> _TASK DETAILS_
Copy every line from the records below that carries the word "next".
· · · · · · ·
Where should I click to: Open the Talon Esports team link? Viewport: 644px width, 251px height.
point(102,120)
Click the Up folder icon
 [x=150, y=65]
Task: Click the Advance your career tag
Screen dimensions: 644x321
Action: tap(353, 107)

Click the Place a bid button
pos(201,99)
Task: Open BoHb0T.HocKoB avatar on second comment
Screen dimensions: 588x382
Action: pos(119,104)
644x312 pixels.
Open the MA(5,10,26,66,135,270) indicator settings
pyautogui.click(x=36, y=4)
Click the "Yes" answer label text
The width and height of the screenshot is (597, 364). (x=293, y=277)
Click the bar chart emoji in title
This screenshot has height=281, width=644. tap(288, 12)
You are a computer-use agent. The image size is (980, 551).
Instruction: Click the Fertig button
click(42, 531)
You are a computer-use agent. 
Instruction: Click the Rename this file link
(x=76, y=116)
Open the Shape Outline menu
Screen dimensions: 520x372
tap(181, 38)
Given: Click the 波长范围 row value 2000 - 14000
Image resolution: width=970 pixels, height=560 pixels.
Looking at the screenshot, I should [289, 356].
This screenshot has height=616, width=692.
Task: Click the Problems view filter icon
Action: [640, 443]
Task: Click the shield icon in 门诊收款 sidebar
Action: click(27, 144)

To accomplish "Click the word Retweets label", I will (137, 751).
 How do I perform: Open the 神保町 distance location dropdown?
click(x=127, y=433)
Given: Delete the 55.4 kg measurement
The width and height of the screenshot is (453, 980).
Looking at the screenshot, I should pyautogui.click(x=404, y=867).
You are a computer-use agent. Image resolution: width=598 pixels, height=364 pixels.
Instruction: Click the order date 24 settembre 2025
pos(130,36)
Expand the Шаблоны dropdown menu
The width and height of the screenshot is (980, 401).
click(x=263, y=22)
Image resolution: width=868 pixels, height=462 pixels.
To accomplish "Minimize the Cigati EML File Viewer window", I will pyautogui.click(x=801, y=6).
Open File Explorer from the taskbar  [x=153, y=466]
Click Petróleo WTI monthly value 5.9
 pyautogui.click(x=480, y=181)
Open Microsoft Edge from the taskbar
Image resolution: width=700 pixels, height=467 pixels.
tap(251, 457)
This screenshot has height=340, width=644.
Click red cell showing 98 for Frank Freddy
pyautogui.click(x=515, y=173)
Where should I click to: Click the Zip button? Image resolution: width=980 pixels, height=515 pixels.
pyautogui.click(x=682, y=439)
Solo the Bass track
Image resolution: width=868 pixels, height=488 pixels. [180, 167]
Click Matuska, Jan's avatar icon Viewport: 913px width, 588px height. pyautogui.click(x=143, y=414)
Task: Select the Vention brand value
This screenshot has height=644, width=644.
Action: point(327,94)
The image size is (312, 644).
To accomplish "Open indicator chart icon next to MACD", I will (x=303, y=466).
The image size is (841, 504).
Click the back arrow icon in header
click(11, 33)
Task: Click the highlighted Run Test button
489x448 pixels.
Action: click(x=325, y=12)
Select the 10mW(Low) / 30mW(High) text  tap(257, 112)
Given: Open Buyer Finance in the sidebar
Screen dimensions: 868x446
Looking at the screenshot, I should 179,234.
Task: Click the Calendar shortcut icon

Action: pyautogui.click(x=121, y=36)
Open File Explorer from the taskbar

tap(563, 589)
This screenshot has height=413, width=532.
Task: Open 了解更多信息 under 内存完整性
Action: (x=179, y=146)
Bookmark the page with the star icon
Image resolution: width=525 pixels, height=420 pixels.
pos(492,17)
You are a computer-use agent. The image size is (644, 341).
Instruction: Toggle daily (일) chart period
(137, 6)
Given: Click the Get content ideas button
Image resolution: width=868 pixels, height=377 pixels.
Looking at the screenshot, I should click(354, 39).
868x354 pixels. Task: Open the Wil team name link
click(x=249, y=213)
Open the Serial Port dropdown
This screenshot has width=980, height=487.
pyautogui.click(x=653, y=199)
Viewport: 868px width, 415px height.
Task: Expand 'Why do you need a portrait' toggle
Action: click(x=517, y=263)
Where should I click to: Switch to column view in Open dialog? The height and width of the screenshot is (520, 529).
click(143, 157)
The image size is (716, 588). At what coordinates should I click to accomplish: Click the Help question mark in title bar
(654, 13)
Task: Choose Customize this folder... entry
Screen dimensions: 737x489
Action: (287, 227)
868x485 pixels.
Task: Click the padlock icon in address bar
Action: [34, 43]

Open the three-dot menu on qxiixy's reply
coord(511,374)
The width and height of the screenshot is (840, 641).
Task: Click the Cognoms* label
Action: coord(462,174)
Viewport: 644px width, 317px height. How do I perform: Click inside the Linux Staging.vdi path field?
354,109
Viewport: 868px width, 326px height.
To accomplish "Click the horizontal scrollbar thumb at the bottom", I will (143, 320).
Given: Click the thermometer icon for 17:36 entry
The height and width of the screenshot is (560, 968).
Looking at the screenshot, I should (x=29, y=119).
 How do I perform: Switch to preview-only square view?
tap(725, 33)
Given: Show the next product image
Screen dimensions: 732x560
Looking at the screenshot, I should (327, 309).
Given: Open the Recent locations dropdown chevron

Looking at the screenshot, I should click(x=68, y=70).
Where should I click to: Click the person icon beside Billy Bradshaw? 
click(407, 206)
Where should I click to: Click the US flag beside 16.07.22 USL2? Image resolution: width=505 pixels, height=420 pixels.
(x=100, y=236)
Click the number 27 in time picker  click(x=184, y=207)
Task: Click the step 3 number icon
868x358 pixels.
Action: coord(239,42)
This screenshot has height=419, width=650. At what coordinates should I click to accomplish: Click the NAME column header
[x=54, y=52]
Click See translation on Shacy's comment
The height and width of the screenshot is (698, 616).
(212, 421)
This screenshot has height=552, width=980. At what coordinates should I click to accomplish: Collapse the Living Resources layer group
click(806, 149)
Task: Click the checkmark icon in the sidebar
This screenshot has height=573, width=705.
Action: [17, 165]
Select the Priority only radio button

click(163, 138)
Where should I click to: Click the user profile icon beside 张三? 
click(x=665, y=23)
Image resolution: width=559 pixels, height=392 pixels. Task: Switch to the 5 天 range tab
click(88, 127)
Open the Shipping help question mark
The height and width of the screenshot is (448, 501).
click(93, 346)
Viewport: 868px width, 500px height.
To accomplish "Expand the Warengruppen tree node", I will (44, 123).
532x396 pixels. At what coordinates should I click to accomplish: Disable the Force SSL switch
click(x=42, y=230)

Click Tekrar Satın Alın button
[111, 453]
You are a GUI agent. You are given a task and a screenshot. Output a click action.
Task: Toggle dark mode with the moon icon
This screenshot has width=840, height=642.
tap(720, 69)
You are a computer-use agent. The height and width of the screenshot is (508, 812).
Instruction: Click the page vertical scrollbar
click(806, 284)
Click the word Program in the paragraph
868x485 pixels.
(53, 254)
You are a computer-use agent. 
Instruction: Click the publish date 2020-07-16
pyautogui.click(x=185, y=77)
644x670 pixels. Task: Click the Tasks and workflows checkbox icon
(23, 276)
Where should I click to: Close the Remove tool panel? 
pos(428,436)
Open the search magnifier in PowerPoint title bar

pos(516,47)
· · · · · · ·
> _ANSWER FOR THIS EXERCISE_
To accomplish "Open indicator chart icon next to MACD", I will (x=303, y=466).
Given: Show the next product image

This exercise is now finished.